When the debugger starts correctly, the flash-memory is mapped to 0x00000 (correctly)

If the debugger is not about to start correctly, the flash memory is NOT visible at 0x00000. But the register "SYSCFG / MEMRMP" (memory-remap) is zero, which means, that the flash should be visible at 0x000000

This is flash content. This is the vector table. First Stack-Pointer, Second: Reset-Vector

This is the memory content at 0, should have been exactly the same as 0x08000000. but it isn't. Reset Vector points to 0x1FFF51F5 (obviously bootloader code)

But Memory-Remap-Register shows zero. Flash should be remapped to zero.

Reference manual says:

After reset these bits take the value selected by boot0 pin (or option bit depending on nSWBOOT0 optiin bit) and BOOT1 option bit.

So I assume: If this register shows 0, the boot0-pin and the option bits are scanned correctly, and the flash memory should be at address 0

But it does only every second debug attempt.

Johannes · ‎2021-06-15

By the way: Playing with this setting does not do anything.

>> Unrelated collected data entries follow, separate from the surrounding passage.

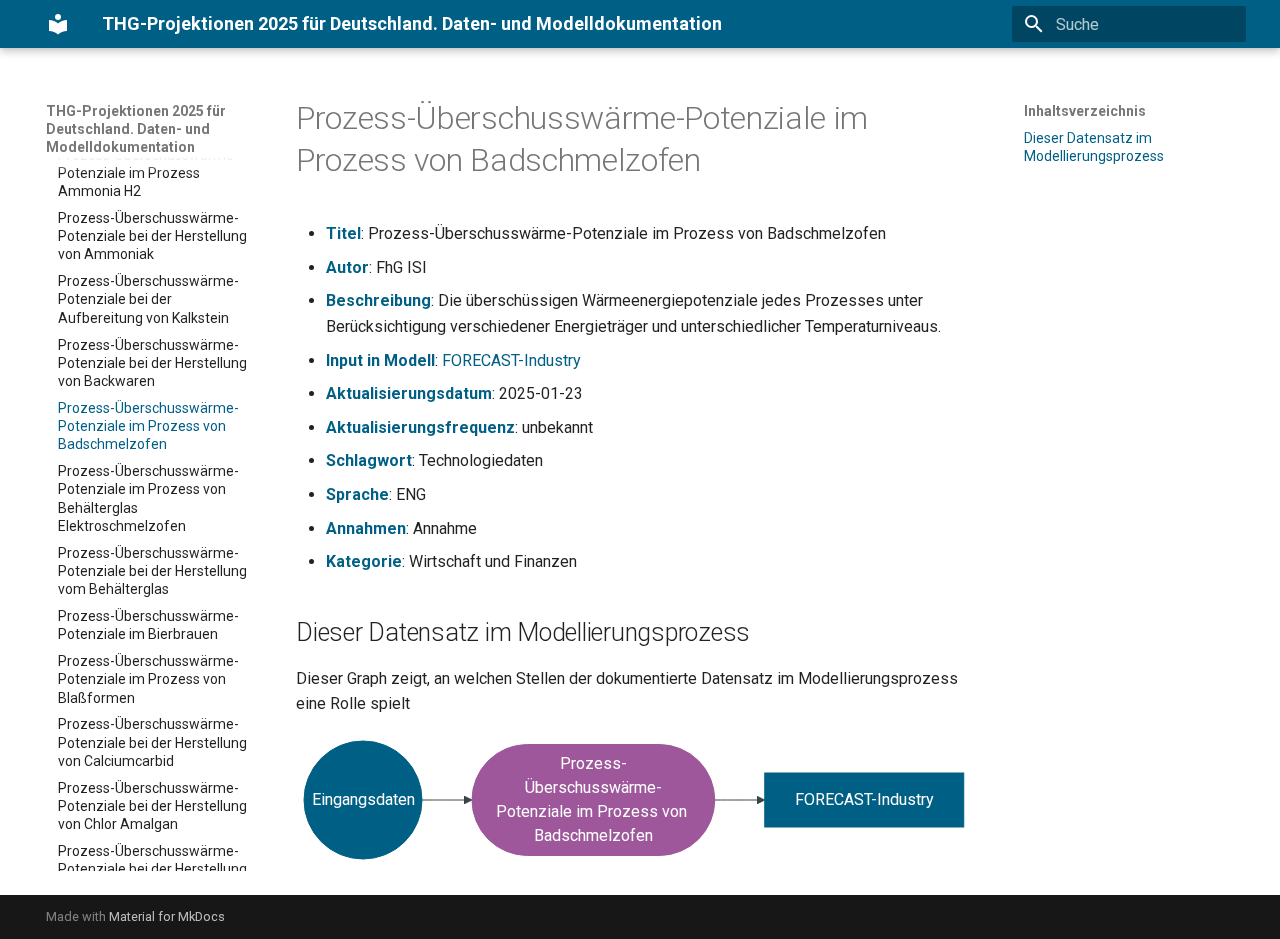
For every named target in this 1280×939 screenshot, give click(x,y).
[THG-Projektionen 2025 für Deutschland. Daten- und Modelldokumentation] (58, 24)
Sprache (357, 494)
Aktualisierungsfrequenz (420, 427)
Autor (347, 267)
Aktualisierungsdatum (409, 393)
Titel (343, 233)
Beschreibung (378, 300)
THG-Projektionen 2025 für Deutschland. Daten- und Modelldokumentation (136, 129)
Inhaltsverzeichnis (1085, 111)
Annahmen (366, 528)
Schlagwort (369, 460)
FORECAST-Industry (511, 360)
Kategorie (364, 561)
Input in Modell (380, 360)
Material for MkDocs (167, 916)
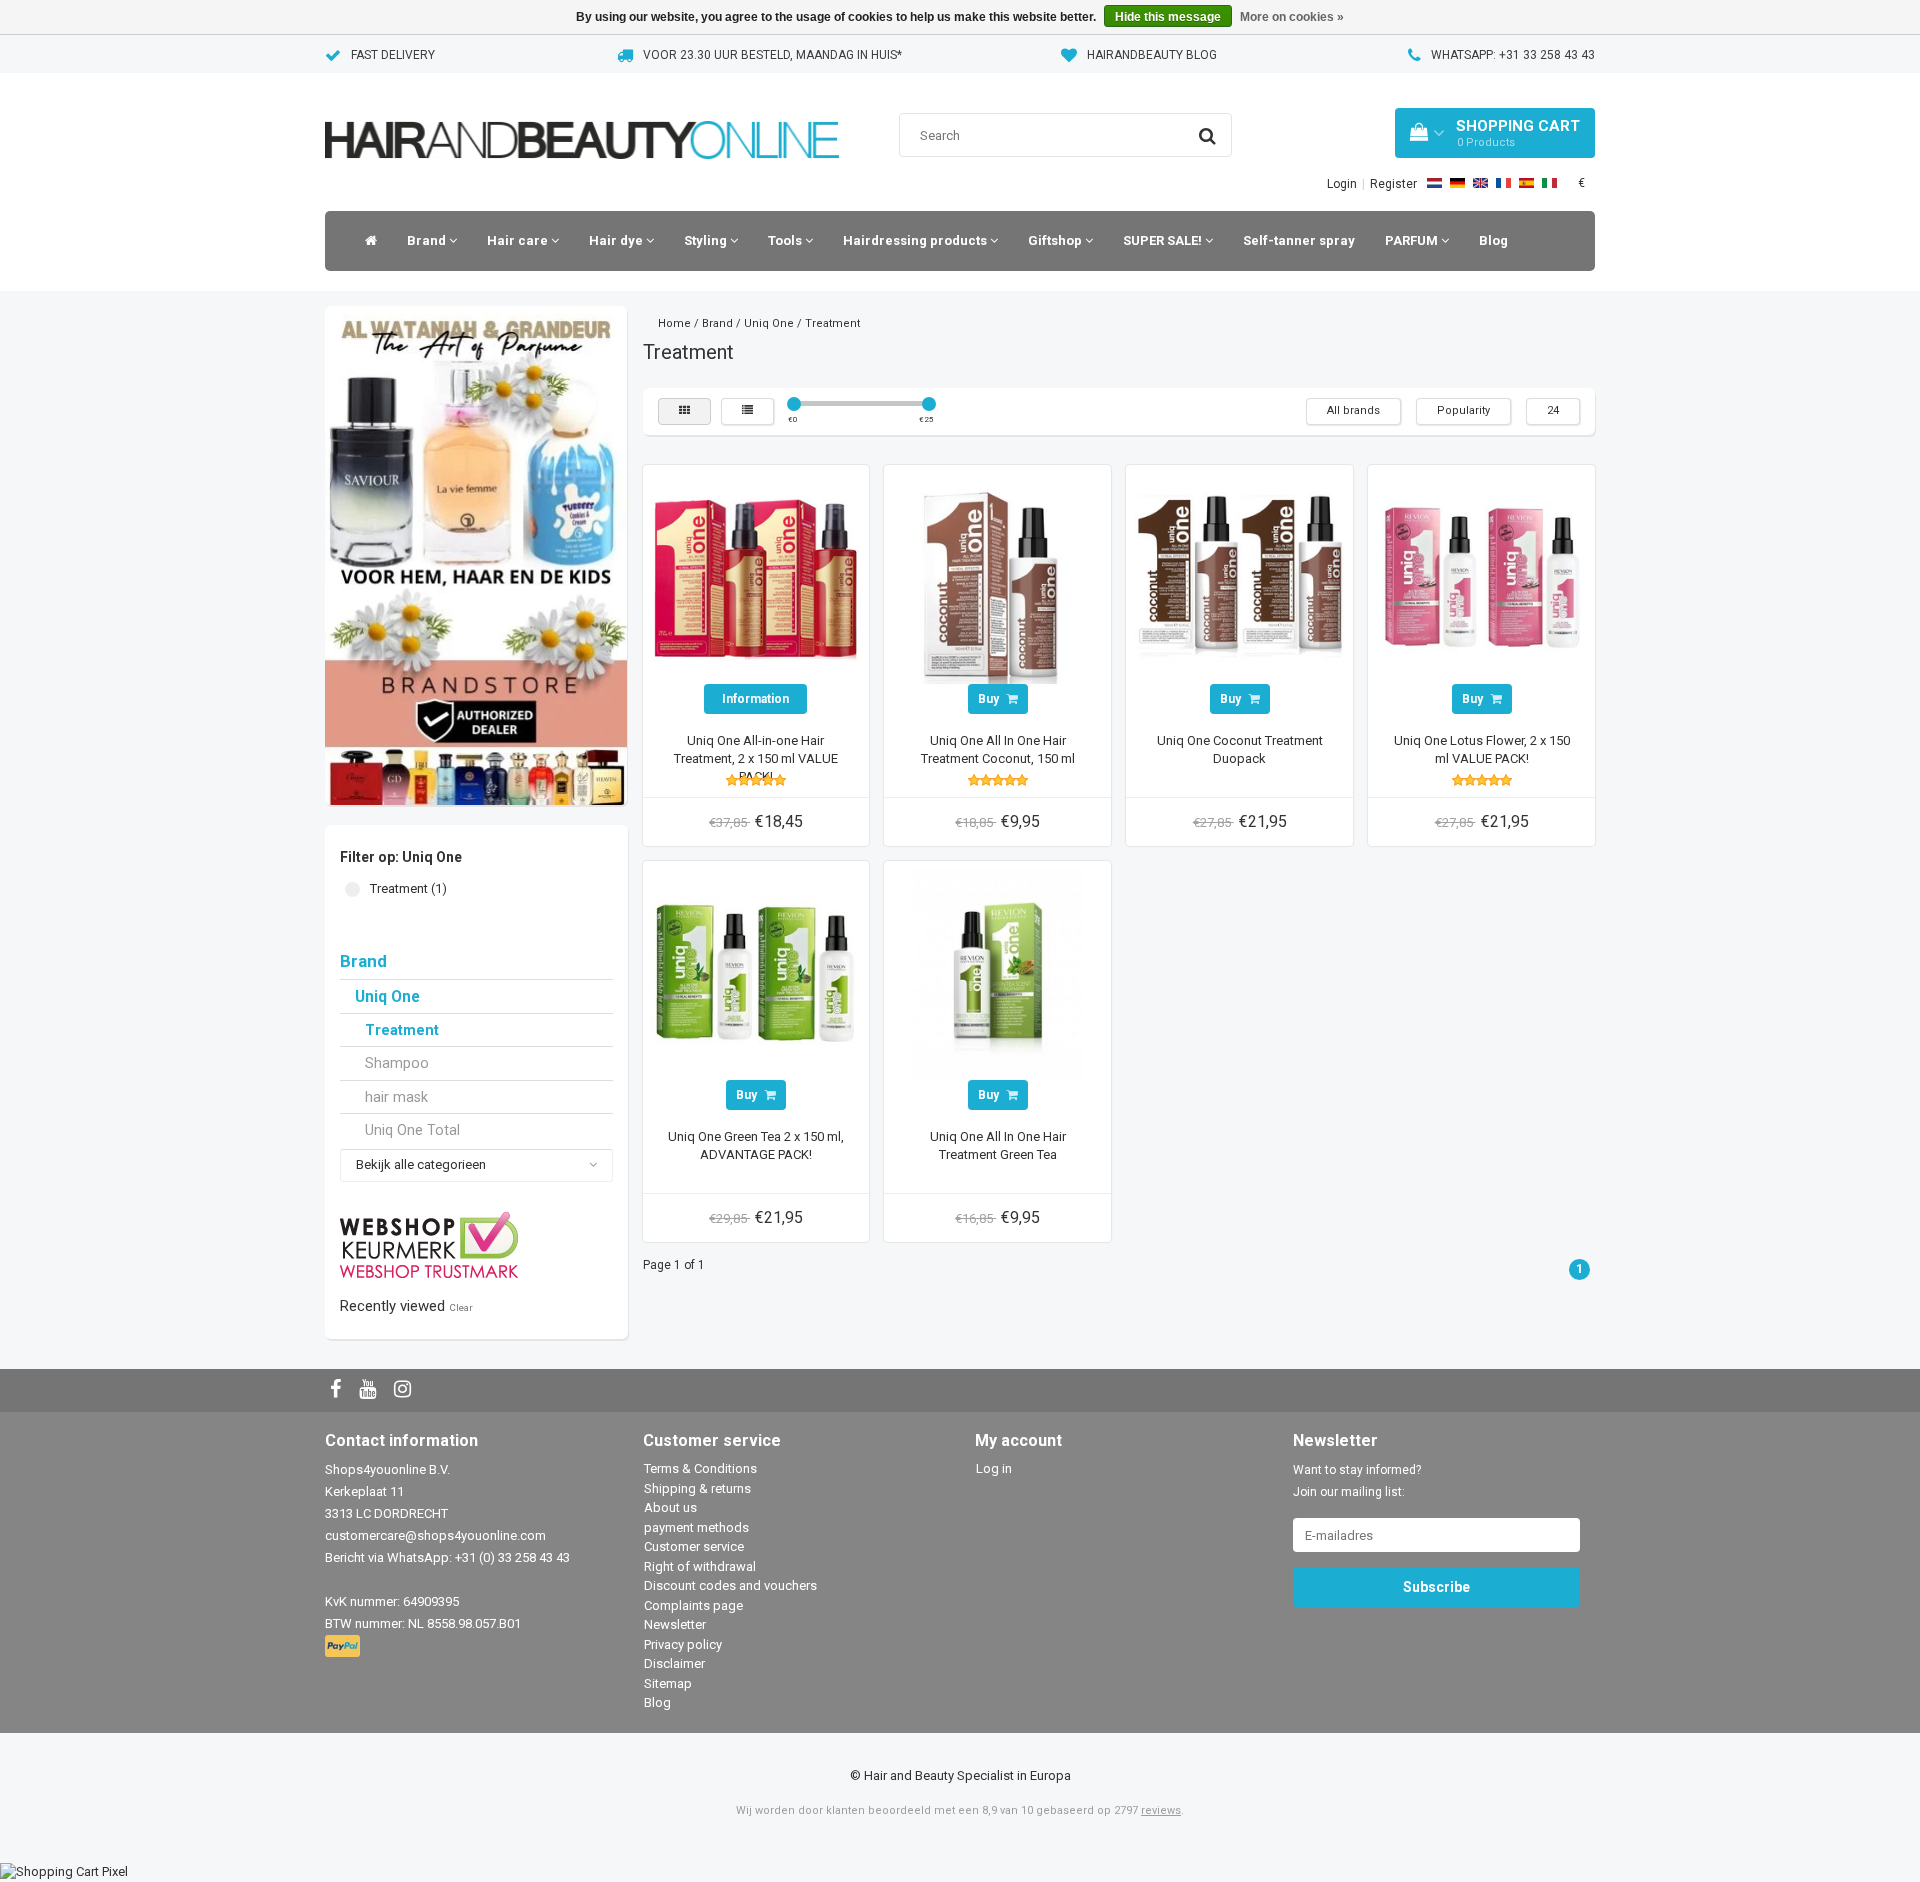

waclawek.jan · ‎2021-06-15

Which STM32?

Are any of the AN2606 conditions to enter bootloader for that chip, fulfilled? How is the BOOT0 pin connected?

JW

DerekR · ‎2021-06-15

My colleague stated that upgrading to CubeIDE 1.6.1 resolved the issue for him. I have not rigorously tested this as I have been out of the office the past few days. I will report my findings after testing a bit.

Tesla DeLorean · ‎2021-06-15

Based on other comments/threads STM32L4R7VIT6

Looking like BOOT0 is left floating, and not pulled LOW

In either case the L4 is running from the ROM, and the code there is setting the VTOR to 0x1FFF0000, not the debugger.

The default is actually ZERO

Typically the loader/application explicitly set SCB->VTOR in their respective SystemInit() function they call from their startup.s code for Reset_Handler

Most debuggers of any merit can run "debugger scripts", look up the respective documentation, and search the interwebs for actual examples.

Tips, Buy me a coffee, or three.. PayPal Venmo
Up vote any posts that you find helpful, it shows what's working..

Tesla DeLorean · ‎2021-06-15

>>But it does only every second debug attempt.

The fail-over behaviour is that the ROM is entered if the FLASH looks to be blank, ie 0xFFFFFFFF, perhaps your download/debug sequence is erasing and resetting the processor, causing it to fall back to doing this.

Tips, Buy me a coffee, or three.. PayPal Venmo
Up vote any posts that you find helpful, it shows what's working..

DerekR · ‎2021-06-15

Edit: Nope, never mind. Just encountered the issue again. CubeIDE 1.6.1 didn't make a difference.

DerekR · ‎2021-06-15

A few more critical observations. After experiencing the 0x1fff51f4 error I did the following:

1. Disconnect the debugger using the red "Terminate" button.

2. Used STM32CubeProgrammer to read the contents of flash at the start address of 0x08000000. Flash was not erased.

3. Power cycled the board. It boots and runs fine.

This tells me that there is no issue with flashing the code and that the bootloader isn't being executed because the flash is erased.

Also, I tried setting a breakpoint in Reset_Handler() on the first ASM instruction and clicking the "Reset" button. Breakpoint is never hit.